1938年12月、フランコ将軍はカタルーニャ地方で総攻撃を開始。共和国軍は敗走しついに政府は解体した。39年3月には反共産党勢力がマドリードでクーデターを起こし、防衛協議会を設置してフランコとの交渉を開始した。しかしフランコは無条件降伏を求め、結果共和国サイドもこれを受け入れざるを得なかった。1939年4月1日、フランコは勝利宣言を行い、スペイン内戦は終結した。

戦後フランコ総統は左翼やカタルーニャ地方やバスク地方などの地域ナショナリズムを徹底的に弾圧し、ドイツやイタリアなどのファシズムを模倣して体制強化に努めていった。

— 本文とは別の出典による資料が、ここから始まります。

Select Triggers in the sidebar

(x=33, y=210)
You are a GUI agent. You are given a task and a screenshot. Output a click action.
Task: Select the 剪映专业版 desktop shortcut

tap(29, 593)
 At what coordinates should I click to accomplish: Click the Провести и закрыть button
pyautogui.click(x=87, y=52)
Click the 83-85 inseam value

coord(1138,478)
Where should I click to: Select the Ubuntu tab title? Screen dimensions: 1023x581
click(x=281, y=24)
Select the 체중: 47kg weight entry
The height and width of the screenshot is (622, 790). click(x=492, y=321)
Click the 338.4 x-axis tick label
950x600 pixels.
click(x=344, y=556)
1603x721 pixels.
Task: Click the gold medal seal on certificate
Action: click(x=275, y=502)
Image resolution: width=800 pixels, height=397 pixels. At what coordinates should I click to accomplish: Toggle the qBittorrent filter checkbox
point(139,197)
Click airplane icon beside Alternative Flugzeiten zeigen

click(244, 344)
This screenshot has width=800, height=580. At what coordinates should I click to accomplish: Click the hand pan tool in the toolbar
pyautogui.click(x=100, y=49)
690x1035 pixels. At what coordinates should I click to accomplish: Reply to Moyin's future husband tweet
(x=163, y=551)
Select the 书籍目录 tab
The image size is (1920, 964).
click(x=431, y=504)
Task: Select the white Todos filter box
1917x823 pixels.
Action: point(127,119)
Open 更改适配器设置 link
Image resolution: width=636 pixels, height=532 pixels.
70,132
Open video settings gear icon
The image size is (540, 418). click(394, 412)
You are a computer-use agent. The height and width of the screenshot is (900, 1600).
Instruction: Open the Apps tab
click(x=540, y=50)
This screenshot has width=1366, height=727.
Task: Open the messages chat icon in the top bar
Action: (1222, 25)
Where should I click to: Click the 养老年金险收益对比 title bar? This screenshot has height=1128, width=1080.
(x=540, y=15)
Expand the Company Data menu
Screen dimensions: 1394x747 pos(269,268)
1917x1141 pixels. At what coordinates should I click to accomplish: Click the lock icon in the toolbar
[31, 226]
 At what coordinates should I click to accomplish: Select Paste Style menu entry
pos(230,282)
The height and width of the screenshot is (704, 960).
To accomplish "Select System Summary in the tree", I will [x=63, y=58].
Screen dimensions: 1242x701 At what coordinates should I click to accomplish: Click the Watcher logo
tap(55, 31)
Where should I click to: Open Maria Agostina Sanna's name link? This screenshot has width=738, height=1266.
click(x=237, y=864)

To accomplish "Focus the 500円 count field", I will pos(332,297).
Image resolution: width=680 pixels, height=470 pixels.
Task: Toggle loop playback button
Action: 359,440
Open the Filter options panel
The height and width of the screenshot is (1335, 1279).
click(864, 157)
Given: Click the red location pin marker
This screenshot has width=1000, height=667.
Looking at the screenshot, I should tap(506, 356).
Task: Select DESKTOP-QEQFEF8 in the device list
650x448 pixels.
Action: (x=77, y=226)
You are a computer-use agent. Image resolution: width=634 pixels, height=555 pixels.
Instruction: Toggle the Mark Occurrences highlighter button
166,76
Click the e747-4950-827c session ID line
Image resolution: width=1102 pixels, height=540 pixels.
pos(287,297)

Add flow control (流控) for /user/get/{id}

軍事法廷では人民戦線派の約5万人に死刑判決を出し、その半数を実際に処刑されている。こうした弾圧は多くの国外亡命者を生み出し、ETAなどの反政府テロ組織を生み出す要因ともなった。亡命者の多くは知識人が多く、例えば亡命先のメキシコの出版業界大手は亡命スペイン人により設立されている。

1939年9月には第二次世界大戦が勃発すると、スペインはこれに参戦はしなかったものの、快進撃を続けるドイツ軍やイタリア軍へ便宜を供与した。連合軍が反撃に転じ、枢軸国の敗色が濃厚になると連合国に接近し、ファシズム色を弱め、表面的に民主制度を導入していったが、もともと独・伊の支援により勝利を得たフランコ政権に対して、戦後国際社会は厳しい態度を取ることになる。